Entries on finding words and elements:

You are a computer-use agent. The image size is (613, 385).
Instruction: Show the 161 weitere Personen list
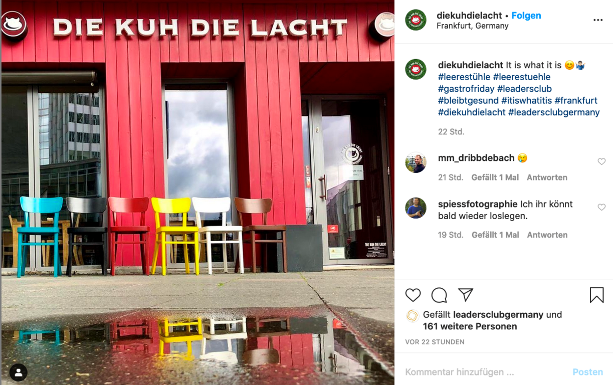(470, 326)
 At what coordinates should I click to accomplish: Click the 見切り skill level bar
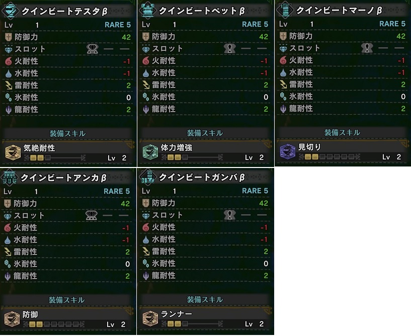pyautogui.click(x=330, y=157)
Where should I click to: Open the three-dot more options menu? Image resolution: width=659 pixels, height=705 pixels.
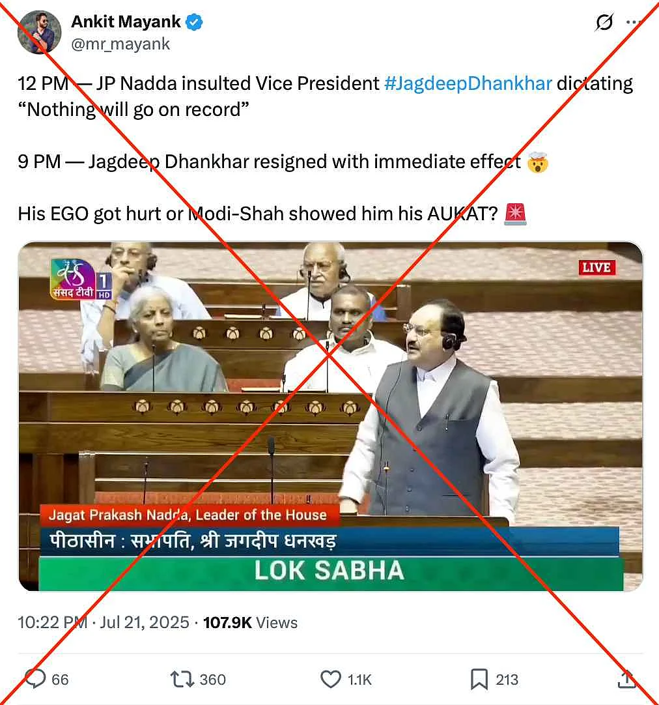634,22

Task goal:
Count the lines in the records that contain the string "should". Give only the number.

Answer to the exercise:
2